[[ RECORDS TO USE open ]]
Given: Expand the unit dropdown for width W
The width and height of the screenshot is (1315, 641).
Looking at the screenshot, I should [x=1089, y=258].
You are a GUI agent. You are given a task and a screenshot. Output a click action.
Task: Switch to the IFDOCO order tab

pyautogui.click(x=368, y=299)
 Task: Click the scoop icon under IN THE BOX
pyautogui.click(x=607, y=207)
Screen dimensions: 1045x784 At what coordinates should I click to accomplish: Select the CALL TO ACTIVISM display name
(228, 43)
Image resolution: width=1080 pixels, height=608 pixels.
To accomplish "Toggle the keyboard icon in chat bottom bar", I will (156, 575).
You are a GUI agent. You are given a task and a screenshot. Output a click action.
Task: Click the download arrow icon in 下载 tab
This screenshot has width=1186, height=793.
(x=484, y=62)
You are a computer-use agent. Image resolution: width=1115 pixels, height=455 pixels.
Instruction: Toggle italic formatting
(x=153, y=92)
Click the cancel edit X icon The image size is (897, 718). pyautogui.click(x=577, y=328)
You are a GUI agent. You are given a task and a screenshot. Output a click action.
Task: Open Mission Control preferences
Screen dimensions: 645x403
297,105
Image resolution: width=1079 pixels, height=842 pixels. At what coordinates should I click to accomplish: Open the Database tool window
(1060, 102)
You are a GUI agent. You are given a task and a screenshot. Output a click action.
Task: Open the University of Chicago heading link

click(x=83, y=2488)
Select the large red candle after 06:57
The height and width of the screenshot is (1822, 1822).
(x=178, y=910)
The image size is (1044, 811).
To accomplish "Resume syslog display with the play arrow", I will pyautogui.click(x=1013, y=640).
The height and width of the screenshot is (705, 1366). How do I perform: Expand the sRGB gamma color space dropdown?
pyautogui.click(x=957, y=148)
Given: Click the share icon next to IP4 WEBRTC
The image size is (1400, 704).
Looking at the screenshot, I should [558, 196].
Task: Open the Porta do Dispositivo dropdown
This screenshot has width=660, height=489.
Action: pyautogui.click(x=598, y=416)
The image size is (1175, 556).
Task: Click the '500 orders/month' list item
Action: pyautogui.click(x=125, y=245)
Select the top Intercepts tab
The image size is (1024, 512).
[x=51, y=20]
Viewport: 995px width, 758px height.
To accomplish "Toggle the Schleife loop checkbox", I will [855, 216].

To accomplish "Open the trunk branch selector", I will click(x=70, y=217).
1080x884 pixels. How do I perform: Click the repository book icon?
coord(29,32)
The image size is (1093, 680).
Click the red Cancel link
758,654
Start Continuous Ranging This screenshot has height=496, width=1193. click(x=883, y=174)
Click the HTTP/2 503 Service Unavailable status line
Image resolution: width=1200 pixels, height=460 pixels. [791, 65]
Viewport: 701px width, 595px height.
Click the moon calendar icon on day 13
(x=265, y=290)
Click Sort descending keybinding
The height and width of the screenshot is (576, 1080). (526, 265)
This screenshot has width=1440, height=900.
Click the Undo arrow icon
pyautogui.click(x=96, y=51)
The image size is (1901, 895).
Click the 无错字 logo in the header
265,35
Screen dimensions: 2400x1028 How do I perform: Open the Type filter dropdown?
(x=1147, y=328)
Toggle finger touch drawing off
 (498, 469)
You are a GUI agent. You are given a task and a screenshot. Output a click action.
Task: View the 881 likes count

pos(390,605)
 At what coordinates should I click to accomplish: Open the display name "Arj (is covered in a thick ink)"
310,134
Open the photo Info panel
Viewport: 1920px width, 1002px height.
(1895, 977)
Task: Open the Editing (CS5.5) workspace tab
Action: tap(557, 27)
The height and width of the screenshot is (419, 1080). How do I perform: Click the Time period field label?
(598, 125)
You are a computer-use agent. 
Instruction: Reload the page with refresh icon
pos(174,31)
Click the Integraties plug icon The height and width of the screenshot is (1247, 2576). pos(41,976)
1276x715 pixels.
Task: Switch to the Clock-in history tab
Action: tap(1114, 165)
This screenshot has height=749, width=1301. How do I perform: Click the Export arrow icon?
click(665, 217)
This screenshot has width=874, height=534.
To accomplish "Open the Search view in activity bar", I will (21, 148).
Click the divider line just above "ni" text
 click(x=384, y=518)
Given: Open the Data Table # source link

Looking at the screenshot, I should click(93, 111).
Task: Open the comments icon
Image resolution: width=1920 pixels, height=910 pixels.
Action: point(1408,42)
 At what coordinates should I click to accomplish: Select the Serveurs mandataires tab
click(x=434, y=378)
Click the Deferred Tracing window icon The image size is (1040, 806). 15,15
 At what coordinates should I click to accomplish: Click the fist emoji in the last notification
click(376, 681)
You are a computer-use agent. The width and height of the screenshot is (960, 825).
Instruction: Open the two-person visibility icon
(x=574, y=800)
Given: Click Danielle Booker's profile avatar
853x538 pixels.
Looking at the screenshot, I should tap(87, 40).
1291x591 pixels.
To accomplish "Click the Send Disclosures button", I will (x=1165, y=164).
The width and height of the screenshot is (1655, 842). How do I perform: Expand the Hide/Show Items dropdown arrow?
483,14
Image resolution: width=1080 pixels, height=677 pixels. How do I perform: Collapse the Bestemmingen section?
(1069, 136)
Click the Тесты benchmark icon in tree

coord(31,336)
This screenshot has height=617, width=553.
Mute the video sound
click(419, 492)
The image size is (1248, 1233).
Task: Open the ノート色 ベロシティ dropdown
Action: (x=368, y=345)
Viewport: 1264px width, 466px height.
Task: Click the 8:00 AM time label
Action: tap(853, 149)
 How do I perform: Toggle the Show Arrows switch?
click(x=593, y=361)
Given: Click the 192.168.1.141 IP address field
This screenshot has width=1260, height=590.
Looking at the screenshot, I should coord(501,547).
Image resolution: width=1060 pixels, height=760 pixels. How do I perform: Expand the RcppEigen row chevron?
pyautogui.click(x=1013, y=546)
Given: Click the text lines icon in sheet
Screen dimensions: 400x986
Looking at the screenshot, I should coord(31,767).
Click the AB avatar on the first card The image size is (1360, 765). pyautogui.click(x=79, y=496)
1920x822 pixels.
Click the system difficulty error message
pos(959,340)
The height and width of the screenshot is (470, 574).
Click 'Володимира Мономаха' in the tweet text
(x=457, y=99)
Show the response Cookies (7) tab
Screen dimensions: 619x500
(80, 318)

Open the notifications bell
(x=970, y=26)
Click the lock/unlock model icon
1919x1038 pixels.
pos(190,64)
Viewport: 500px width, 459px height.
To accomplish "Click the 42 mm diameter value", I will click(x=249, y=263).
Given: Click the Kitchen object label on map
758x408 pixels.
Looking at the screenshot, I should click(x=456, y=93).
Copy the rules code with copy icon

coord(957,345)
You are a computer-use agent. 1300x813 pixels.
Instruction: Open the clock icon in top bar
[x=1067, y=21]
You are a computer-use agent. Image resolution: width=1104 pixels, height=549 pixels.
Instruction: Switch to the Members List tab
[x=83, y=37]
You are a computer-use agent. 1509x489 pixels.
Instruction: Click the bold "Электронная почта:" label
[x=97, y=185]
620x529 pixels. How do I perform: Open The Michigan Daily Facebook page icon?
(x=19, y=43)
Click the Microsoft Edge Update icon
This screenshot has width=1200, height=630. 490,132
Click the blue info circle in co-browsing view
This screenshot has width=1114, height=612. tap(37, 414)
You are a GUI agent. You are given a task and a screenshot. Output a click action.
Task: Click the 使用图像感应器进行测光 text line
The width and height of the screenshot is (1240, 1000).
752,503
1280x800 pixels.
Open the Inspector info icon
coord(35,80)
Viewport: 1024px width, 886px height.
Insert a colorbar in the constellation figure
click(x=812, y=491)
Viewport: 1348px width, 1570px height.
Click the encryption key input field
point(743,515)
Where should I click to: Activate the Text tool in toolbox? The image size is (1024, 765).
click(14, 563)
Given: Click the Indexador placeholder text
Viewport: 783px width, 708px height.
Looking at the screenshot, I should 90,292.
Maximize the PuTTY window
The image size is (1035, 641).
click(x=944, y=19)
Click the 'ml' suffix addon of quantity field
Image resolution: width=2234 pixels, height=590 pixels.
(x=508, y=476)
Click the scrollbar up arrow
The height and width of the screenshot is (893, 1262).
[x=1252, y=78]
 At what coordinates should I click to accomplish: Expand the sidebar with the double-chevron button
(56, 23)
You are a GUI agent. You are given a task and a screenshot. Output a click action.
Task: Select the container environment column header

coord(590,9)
[[ RECORDS TO USE closed ]]
Copy each line of the material where "computer" is found.

## WRITTEN RESPONSE
You are a computer-use agent. Image resolution: width=1115 pixels, height=455 pixels.
You are a computer-use agent. 
You are a computer-use agent. The width and height of the screenshot is (960, 825).
You are a computer-use agent. 1300x813 pixels.
You are a computer-use agent. Image resolution: width=1104 pixels, height=549 pixels.
You are a computer-use agent. 1509x489 pixels.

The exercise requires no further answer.